Extracted material ::
==========

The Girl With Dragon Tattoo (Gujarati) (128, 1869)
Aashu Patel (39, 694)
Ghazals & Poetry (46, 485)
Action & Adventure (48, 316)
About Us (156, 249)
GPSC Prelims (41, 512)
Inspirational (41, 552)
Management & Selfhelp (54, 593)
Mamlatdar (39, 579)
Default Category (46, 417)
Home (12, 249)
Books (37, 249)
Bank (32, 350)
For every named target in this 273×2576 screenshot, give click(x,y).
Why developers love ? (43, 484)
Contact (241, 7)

==========

Copy out the full set of records precisely, leaving nothing out.

Expected answer ::
The Girl With Dragon Tattoo (Gujarati) (128, 1869)
Aashu Patel (39, 694)
Ghazals & Poetry (46, 485)
Action & Adventure (48, 316)
About Us (156, 249)
GPSC Prelims (41, 512)
Inspirational (41, 552)
Management & Selfhelp (54, 593)
Mamlatdar (39, 579)
Default Category (46, 417)
Home (12, 249)
Books (37, 249)
Bank (32, 350)
For every named target in this 273×2576 screenshot, give click(x,y).
Why developers love ? (43, 484)
Contact (241, 7)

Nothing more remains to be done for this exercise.